Hi,
Had six nodes (all master eligible) running in our cluster and then three nodes was removed, volumes gone. The three nodes that was removed were excluded from shard allocation with setting:
"cluster.routing.allocation.exclude._ip"
and had only one shard per node, belonging to the _security index.

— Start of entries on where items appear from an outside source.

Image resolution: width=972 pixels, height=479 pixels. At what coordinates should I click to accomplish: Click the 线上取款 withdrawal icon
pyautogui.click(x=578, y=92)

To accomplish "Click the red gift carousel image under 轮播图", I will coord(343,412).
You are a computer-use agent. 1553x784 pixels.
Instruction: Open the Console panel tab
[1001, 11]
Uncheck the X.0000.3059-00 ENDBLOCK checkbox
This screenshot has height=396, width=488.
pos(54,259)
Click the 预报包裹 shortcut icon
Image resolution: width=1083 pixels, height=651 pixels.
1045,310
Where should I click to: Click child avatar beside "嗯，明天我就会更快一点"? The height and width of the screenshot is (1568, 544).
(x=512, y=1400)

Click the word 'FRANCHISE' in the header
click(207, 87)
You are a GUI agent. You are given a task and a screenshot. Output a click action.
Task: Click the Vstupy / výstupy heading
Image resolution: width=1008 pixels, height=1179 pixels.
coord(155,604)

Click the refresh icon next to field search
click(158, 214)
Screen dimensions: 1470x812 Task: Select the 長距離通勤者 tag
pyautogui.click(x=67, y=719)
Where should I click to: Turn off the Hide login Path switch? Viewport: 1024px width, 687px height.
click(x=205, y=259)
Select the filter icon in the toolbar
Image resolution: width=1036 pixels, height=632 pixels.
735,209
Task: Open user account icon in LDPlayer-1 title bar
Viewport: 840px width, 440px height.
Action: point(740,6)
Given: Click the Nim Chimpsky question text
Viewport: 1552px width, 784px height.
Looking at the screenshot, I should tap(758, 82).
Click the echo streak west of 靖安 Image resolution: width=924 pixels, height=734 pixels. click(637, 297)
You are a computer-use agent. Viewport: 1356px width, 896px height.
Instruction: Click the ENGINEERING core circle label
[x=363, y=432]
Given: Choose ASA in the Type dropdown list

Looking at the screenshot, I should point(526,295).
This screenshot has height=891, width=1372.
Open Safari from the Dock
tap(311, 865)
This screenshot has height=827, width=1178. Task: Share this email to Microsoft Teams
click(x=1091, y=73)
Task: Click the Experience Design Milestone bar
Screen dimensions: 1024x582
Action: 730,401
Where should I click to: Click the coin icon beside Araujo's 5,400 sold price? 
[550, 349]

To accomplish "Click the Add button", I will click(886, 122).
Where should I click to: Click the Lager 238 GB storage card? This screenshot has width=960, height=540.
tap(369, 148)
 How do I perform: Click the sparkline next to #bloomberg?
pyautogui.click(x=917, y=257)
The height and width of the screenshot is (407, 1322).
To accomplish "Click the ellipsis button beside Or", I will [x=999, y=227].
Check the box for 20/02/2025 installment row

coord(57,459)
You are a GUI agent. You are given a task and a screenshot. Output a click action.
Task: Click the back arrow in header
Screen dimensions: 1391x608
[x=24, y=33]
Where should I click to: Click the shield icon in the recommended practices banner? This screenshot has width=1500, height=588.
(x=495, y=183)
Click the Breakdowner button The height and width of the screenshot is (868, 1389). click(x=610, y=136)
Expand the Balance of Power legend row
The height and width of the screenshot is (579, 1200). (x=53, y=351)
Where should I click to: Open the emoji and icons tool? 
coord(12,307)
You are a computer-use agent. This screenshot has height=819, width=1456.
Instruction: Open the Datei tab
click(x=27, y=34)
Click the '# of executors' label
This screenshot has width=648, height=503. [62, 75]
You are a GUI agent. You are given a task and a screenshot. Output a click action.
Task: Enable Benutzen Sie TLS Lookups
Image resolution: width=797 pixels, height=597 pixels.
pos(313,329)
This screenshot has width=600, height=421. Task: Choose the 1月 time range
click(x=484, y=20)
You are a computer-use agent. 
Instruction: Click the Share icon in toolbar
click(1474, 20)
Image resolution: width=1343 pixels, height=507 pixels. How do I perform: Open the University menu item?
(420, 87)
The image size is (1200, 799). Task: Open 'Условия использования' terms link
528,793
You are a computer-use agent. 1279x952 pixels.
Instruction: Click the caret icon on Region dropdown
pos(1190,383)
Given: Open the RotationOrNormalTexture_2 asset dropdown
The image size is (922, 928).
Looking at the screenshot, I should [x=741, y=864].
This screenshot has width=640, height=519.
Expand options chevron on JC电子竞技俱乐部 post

After the nodes was removed this failure arose (from log):
elasticsearch security index is unavailable short circuiting retrieval of user
Settings for cluster discovery were as follows (legacy from v6):
discovery.zen.ping.unicast.hosts: 2,
discovery.zen.minimum_master_nodes: "192.168.50.80:9300, 192.168.50.81:9300, 192.168.50.83:9300"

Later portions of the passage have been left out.